Quantification of M. tuberculosis CEQ in mouse lungs is not limited by a detection ceiling at high bacterial loads. C57BL/6 mice (A) and IFN-γ^−/− mice (B) were aerosol infected with M. tuberculosis (∼4,000 CFU per mouse). At 24 h and 4 weeks (w) postinfection, mice were sacrificed and lungs were removed for analysis. Viable counts were quantified by plating serial dilutions of lung homogenates for CFU (open bars); total counts (CEQ) were quantified by QPCR (shaded bars). Bars represent mean CFU or CEQ values (n = 4 mice per group); error bars, standard deviations. This experiment was performed once.

FIG. 4.

Chromosomes of nonviable M. tuberculosis in mouse lungs are not removed or degraded rapidly. C57BL/6 mice were infected intravenously with M. tuberculosis (∼10⁶ CFU per mouse).

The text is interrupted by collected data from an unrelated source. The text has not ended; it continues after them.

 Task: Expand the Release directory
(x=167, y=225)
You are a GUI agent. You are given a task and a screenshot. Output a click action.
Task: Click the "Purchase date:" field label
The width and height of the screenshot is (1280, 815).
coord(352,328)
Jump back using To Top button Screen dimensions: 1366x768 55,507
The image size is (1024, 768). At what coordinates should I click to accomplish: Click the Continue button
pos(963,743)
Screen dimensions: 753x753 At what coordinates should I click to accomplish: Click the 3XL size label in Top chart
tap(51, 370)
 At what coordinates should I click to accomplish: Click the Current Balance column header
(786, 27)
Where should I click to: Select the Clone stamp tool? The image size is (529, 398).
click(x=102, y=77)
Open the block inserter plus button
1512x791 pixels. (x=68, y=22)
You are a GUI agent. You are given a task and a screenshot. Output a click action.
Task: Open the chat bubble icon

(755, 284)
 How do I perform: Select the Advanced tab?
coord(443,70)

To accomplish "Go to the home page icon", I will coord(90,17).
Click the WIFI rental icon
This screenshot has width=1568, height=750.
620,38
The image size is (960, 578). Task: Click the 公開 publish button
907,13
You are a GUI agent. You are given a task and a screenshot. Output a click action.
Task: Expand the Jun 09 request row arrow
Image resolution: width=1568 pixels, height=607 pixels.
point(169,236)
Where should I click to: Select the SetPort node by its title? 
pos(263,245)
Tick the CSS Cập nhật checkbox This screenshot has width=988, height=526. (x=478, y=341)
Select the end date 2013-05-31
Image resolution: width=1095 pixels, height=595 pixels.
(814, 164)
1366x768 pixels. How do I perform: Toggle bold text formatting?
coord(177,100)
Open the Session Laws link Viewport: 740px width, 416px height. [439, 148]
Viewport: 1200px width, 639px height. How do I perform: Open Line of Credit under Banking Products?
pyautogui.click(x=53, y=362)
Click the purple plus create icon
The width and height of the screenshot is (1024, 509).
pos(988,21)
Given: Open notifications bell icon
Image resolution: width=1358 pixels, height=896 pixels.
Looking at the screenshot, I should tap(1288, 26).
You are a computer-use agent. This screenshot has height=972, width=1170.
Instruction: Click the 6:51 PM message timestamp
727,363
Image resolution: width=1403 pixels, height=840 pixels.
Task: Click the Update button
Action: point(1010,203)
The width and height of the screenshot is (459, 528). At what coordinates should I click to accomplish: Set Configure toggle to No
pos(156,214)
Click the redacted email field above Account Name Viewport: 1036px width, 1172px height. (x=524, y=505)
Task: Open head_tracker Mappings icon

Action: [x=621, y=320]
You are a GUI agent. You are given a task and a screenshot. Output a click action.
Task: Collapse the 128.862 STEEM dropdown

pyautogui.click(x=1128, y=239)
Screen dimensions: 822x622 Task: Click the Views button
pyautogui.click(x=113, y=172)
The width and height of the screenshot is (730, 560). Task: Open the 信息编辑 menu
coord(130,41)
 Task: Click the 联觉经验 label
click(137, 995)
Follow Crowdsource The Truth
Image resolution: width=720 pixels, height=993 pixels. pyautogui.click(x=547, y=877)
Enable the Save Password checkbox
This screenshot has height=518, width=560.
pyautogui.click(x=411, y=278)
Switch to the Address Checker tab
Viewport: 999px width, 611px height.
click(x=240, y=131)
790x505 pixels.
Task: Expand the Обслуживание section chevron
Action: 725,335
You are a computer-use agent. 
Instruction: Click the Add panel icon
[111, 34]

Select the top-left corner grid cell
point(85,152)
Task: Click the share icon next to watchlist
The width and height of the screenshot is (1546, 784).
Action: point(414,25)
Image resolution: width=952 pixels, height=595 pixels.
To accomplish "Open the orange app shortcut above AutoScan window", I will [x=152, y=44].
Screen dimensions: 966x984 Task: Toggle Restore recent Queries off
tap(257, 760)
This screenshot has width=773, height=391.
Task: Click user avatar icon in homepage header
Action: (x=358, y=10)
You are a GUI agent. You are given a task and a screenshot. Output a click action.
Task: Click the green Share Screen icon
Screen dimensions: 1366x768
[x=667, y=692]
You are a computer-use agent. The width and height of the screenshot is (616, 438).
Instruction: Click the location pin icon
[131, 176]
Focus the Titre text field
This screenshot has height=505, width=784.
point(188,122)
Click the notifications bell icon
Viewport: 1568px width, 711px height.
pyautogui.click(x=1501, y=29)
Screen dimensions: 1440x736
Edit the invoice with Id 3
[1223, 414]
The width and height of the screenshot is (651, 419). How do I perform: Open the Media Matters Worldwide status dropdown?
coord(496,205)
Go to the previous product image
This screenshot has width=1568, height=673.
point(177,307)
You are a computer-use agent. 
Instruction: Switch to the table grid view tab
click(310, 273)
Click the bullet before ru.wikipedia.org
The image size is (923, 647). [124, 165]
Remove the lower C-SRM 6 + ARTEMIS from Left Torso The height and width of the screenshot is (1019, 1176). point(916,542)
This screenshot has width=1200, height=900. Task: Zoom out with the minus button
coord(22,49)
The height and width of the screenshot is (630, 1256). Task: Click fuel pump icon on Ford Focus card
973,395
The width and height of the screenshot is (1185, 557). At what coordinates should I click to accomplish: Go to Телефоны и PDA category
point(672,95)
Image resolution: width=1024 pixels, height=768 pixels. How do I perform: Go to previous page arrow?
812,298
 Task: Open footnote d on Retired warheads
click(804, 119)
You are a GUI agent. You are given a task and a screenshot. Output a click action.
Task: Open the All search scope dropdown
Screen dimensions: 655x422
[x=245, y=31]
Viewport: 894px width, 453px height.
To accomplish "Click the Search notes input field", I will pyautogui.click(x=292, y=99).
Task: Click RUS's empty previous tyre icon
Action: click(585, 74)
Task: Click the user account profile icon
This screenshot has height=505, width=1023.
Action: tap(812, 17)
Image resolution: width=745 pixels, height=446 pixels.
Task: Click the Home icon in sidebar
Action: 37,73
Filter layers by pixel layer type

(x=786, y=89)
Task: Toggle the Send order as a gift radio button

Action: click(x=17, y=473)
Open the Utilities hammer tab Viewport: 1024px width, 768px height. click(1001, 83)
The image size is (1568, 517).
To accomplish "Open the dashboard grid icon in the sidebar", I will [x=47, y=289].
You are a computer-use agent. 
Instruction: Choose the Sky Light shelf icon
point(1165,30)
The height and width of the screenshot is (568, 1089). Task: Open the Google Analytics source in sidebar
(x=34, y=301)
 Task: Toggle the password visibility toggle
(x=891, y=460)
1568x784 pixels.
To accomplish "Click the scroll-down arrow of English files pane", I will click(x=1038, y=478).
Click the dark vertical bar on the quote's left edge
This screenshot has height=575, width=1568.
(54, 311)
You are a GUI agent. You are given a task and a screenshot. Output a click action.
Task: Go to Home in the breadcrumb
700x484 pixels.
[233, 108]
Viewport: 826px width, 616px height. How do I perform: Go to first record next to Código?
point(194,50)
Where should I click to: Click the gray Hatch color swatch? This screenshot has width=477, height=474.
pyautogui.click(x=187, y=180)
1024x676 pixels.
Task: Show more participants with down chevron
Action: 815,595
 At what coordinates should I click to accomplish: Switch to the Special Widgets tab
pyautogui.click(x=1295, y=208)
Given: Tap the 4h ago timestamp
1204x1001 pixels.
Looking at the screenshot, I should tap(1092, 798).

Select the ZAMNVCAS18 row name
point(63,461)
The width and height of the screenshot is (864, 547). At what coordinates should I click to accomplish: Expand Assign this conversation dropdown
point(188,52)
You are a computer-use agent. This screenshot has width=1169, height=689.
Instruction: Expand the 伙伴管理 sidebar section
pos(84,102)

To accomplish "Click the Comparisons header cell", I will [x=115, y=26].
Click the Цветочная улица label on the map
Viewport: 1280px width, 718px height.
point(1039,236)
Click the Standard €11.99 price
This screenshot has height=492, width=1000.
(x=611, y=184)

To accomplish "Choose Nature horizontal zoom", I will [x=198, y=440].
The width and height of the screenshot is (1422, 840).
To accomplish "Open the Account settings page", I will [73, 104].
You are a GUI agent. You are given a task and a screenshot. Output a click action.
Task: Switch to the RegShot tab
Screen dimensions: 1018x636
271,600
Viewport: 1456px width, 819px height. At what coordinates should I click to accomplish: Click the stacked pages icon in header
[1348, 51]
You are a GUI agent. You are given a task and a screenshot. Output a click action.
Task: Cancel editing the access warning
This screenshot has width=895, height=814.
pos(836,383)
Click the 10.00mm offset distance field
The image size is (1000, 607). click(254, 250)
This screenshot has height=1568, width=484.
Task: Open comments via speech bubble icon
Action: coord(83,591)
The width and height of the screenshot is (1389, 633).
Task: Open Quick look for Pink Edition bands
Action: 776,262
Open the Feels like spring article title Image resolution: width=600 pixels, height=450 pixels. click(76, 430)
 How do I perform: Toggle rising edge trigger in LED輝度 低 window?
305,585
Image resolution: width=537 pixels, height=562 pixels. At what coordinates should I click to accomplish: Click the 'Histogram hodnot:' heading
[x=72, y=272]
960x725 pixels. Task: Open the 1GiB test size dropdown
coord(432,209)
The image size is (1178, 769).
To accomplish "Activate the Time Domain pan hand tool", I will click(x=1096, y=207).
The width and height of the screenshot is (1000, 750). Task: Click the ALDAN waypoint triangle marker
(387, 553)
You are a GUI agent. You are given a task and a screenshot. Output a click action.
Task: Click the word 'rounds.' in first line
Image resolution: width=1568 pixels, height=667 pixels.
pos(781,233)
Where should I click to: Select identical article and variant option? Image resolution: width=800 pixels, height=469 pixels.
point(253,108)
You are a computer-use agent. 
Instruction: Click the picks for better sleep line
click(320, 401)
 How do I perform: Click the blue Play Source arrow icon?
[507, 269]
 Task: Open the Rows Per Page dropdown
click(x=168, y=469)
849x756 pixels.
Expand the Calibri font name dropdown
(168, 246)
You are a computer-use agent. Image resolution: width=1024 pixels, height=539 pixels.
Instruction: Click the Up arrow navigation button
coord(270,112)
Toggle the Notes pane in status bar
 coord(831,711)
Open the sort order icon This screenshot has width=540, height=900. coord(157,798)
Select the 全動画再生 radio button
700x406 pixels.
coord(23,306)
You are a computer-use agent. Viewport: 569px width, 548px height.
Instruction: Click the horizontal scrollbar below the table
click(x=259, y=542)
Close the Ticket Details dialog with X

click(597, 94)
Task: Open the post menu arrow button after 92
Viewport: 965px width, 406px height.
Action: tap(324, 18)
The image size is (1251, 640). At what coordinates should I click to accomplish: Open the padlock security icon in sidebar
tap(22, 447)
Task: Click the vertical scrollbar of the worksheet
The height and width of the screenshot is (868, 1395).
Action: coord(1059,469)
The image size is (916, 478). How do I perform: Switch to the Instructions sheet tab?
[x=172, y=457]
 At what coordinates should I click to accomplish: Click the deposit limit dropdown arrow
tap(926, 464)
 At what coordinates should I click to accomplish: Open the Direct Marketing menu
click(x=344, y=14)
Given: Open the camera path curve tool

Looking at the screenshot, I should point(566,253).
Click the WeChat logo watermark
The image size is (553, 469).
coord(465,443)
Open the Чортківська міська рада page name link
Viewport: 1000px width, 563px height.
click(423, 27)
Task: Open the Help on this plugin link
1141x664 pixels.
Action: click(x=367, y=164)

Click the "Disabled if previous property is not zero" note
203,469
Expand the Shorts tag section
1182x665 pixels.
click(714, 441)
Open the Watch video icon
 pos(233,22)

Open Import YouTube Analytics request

One group (A) received INH (25 mg kg⁻¹ day⁻¹) for 8 weeks starting at 4 weeks postinfection; a control group (B) was left untreated. At 4, 8, and 12 weeks postinfection, mice from INH-treated and untreated groups were sacrificed and lungs were removed. Viable counts (CFU) were quantified by plating serial dilutions of lung homogenates (open bars); total counts (CEQ) were quantified by QPCR (shaded bars). Bars represent mean CFU or CEQ values (n = 4 mice per group); error bars, standard deviations from the means. In pairwise comparisons of CFU values in the INH-treated group for 4 versus 8 weeks or 4 versus 12 weeks postinfection, differences were highly significant (P < 0.005). In pairwise comparisons of CEQ values in the INH-treated group for 4 versus 8 weeks or 4 versus 12 weeks postinfection, differences were not significant (P > 0.05). Results are representative of two experiments.